Monday, July 16, 2007
Pakistan: The New Front Line in the War on Terror - Vol. 3 Issue 81
From time to time I have hectored our readers about the terrorist haven called Pakistan. As I have previously pointed out, unlike Iraq, Pakistan has been among the foremost Muslim countries supporting the Islamic terrorist network. (I won’t bore you with pointing out that Sadam was an archetypal tyrant and only cared about total control of Iraq. He did not give a hoot about “Jihad") In contrast, Pakistan’s support of Islamic radicals goes back decades. Pakistan is a country that was born through terror. Over the years since the country’s founding, the Pakistani secret police, the ISI, had become the true power in Pakistan. No one rules that country without the approval of ISI’s secret government within the government. The fall of the Bhutto dynasty is example enough. The ISI has always been alligned with the fundamentalist Islamic movement. It is well known that the philosophy of the Egyptian Brotherhood was part of the basis of the idea of a State called Pakistan. See, Wikipedia.org.
For the last 5 years—since the U.S.’s invasion of Iraq—Pakistan’s political situation has steadily deteriorated. With the ISI sympathetic to the Taliban and Al Qaeda, Pakistan’s military dictator has become weaker and weaker. He is caught in an untenable conflict; he needs the US’s money and military to fend off the extreme fundamentalists, at the same time he cannot survive without compromising with the fundamentalists and their Al Qaeda allies. This conflict has always meant that eventually widespread violence would erupt within Pakistan. Last weekend it began. Mushareff ‘s forces raided the Red Mosque in Islamabad in order to remove Islamic radicals who had occupied the building. The Pakistani military killed almost all of them. Predictably, there was a ferocious response. The Islamic radical faction immediately revoked the 10 month old “peace” agreement covering Northwest Pakistan (Waziristan). Abdullah Farhad, a militant spokesman, said the 10-month-old cease-fire pact was being terminated in North Waziristan, a remote area on the Afghan border where the U.S. worries that al-Qaeda has regrouped.

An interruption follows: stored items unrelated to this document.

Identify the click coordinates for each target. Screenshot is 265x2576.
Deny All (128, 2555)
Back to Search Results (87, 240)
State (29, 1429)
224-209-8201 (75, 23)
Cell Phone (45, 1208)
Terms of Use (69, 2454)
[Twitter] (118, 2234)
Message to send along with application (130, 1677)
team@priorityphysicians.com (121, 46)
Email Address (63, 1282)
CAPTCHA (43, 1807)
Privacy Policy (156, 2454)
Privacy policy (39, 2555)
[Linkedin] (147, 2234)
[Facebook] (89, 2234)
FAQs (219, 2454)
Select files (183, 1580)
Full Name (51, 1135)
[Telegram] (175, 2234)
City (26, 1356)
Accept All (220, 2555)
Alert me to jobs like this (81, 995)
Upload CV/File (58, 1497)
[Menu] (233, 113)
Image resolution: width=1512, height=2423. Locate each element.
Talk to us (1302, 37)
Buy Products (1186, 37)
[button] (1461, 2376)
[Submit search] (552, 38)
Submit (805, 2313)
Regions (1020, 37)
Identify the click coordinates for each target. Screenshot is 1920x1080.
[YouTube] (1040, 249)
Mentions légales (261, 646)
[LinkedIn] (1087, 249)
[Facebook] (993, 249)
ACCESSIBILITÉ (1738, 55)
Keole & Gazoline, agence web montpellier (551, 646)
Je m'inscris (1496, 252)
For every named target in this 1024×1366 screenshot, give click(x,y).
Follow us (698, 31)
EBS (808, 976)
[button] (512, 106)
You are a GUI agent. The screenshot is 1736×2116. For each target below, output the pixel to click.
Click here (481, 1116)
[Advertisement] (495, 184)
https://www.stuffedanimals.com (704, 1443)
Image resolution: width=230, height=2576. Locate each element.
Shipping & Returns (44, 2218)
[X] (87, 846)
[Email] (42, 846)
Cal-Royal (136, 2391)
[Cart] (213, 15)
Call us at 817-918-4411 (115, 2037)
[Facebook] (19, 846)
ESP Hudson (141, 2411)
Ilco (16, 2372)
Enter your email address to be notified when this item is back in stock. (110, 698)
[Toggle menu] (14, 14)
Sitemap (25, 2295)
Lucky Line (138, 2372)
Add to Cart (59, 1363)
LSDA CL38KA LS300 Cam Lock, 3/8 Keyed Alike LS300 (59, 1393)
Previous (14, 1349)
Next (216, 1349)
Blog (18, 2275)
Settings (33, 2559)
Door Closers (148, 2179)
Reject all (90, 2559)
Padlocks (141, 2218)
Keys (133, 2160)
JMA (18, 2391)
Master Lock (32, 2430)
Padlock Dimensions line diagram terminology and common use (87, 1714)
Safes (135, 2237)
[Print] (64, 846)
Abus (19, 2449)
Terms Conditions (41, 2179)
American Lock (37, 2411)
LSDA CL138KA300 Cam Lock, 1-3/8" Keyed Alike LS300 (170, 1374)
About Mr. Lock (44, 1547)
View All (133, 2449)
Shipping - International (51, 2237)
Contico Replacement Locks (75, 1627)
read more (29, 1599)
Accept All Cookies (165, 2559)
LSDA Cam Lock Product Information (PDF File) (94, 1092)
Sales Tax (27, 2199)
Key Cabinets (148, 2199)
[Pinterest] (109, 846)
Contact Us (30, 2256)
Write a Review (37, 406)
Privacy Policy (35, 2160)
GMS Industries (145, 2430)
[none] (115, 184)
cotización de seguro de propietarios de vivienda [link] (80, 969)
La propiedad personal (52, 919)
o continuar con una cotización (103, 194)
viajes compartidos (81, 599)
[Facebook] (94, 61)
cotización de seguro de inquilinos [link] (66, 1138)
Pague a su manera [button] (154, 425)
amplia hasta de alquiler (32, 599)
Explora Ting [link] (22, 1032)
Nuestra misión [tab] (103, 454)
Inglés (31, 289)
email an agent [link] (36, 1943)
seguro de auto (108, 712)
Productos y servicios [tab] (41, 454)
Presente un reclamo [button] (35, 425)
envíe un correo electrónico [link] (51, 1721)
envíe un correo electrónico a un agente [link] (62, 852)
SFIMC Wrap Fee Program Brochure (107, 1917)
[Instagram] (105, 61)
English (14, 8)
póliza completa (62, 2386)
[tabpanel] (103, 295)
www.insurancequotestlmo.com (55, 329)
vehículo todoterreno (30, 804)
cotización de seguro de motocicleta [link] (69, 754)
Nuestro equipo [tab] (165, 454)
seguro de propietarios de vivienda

He said Taliban leaders took the decision after the government failed to abide by their demand that it withdraw troops from checkpoints by 4 p.m. (1100 GMT) Sunday and accused authorities of launching attacks and failing to compensate those harmed. “The peace agreement has ended,” Farhad told reporters in Peshawar, the capital of North West Frontier Province.
The immediate result was 70 dead and 150 wounded. See, IHT.com. Folks, this is only the beginning. American soldiers will be forced to fight in Pakistan because THAT is where our true enemies are to be found. Fighting for “democracy?” Nah, just making sure the crazies stay in their own neighborhood.